I can go along with all this, although love of reading is less a skill than a sentiment.  But then we get the big non sequitor that always seems to afflict Labour Party thinking about education.

Hyman argues the best way schools can go about instilling these skills and qualities is to introduce a new ‘critical thinking skills curriculum’ similar to the one that he has just spent several months devising with his colleagues.

What Hyman entirely fails to explain is why an old-fashioned subject-based curriculum cannot foster all these skills?

We know by now that, when introduced, the National Curriculum was far too detailed and prescriptive. We also know that the appalling testing regime that accompanied it has had a very deleterious impact on teaching and learning. But there is nothing, absolutely nothing, wrong with the notion that the subjects it prescribed, when introduced, were perfectly suitable vehicles for fostering the skills and qualities Hyman wants schoolchildren to leave school with.

Why do they or we need a new subject or area of thinking ‘critical thinking’ by which to develop these skills, as if the other subjects cannot do so?

It’s true they cannot, as they presently have to be taught. But what that calls for are educational reforms that make them able to be. What it doesn’t call for are yet more new subjects that only further reduce the time available for the old ones.

Hyman wants schools to instil in their pupils critical thinking, analysis, reflection and independence. Well, he hasn’t exhibited much of any of these to me. He’s just spinning in the wind to enable his party continue to avoid facing up to the terrible mess it has made of education and what needs to be done to clear it up.

The first and vital step is to instate a proper academic curriculum. That needs supplementing by ensuring that only properly qualified teachers teach it. This may require having to pay properly qualified teachers a market rate for the job, if there are shortages in certain areas like science. It also means restoring their ability to teach by allowing them to exclude, permanently if necessary, disruptive pupils.

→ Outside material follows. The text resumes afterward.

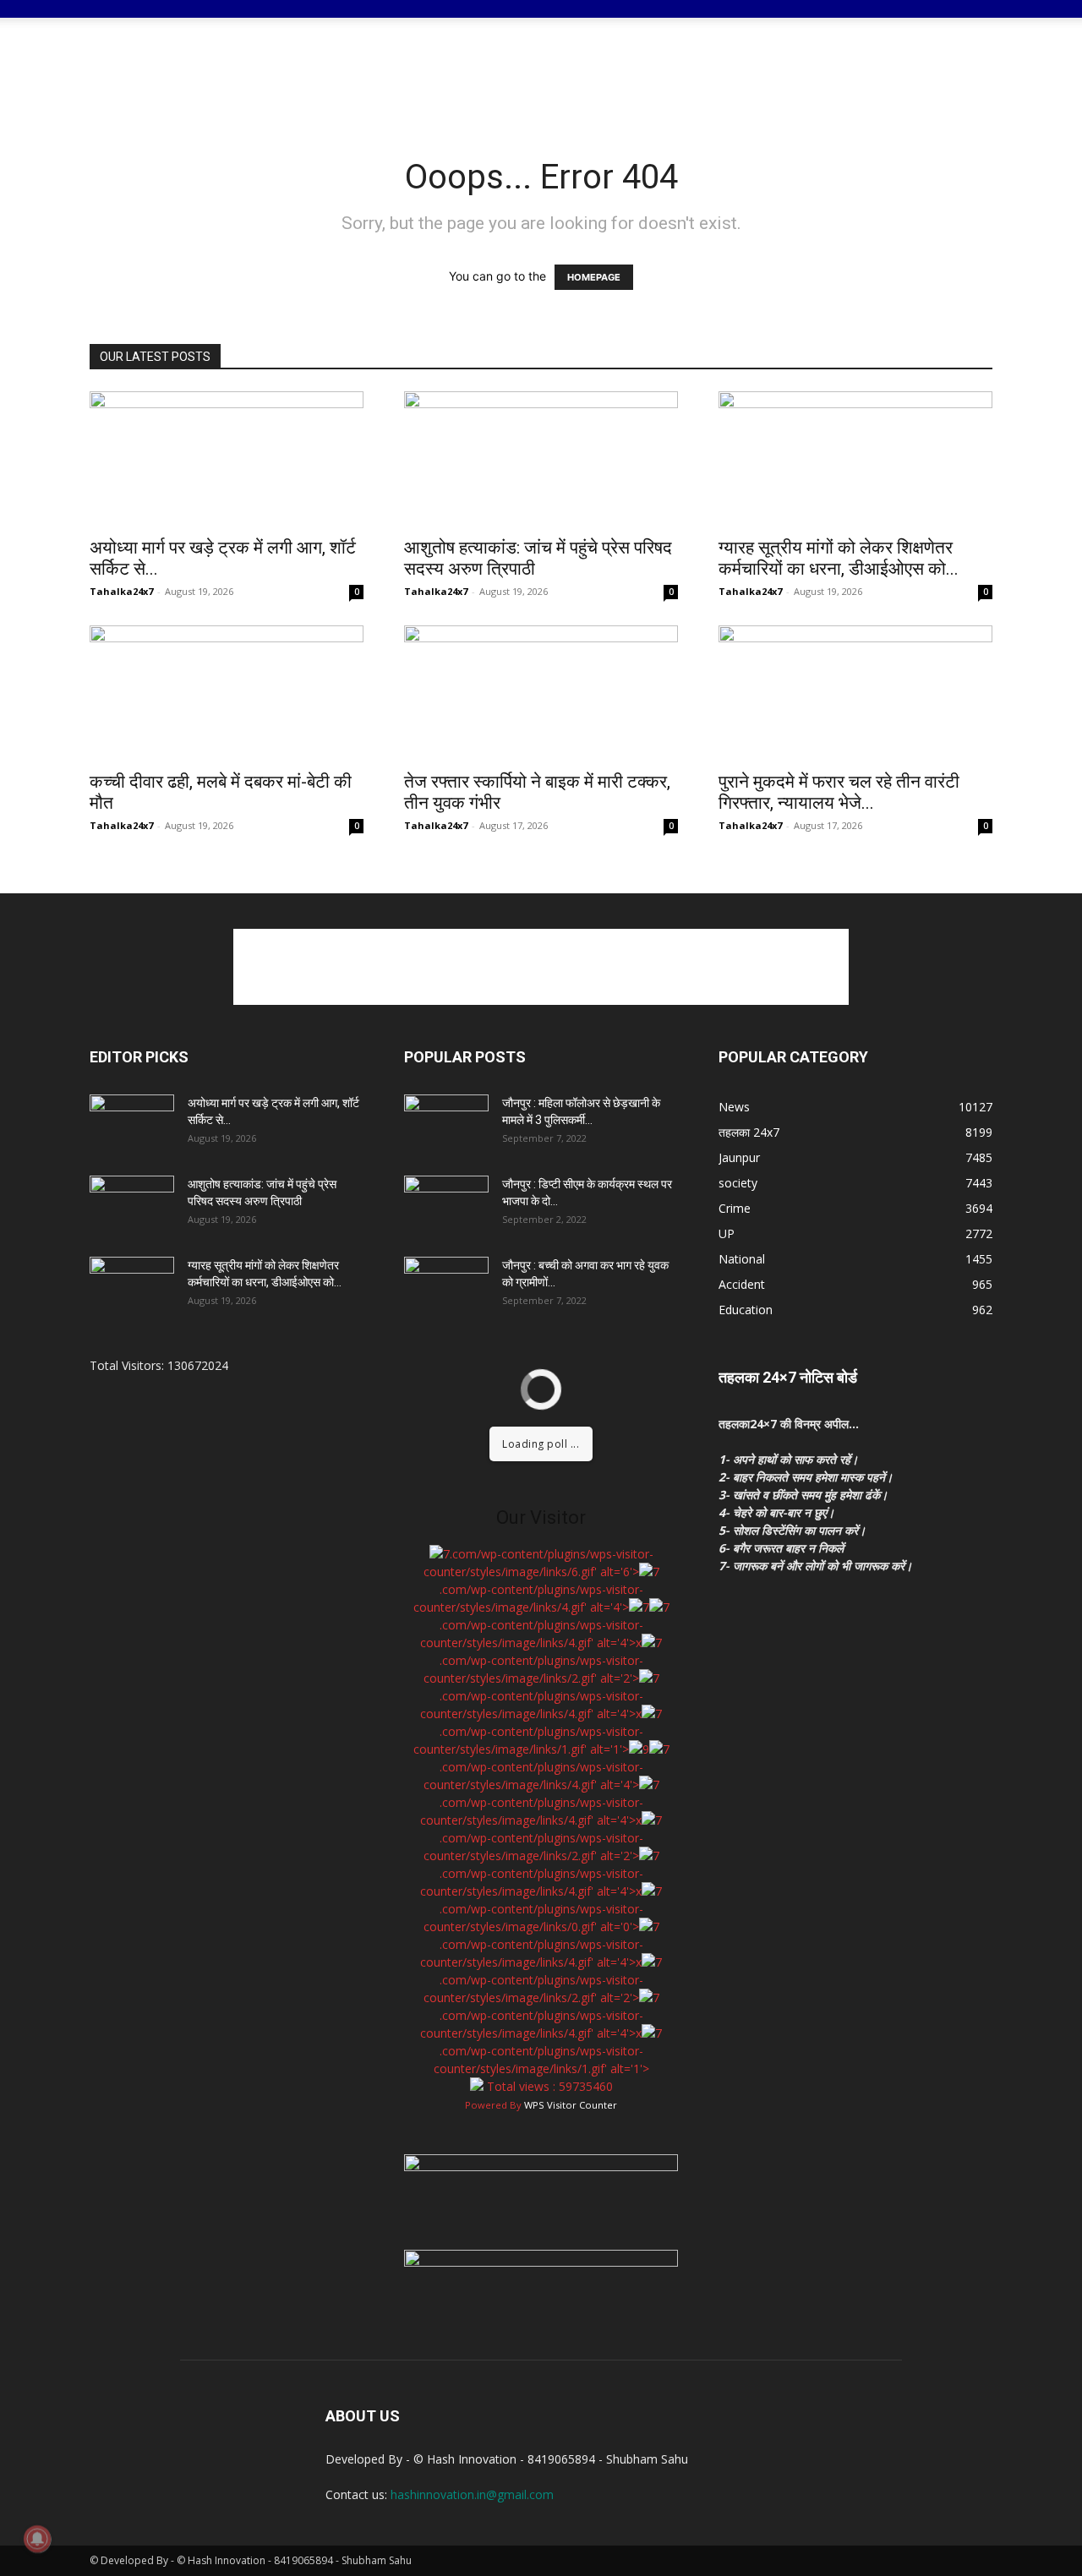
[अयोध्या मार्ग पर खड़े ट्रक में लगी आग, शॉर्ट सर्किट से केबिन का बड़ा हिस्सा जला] (226, 459)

The rest is silence… the silence that descends upon a classroom when the children it contains are absorbed in their studies. Of course, there should be time for discussion and debate. But if children are to be taught to think, analyse and reflect, as Hyman claims he want them to be, then they need to be set tasks that demand and produce silence in class.

It is a long time since it was last heard in all too many state schools.

I doubt if it shall be heard for a very long time in Hyman’s or in any other state schools, if they are made to follow the curriculum path on which he wishes to take them.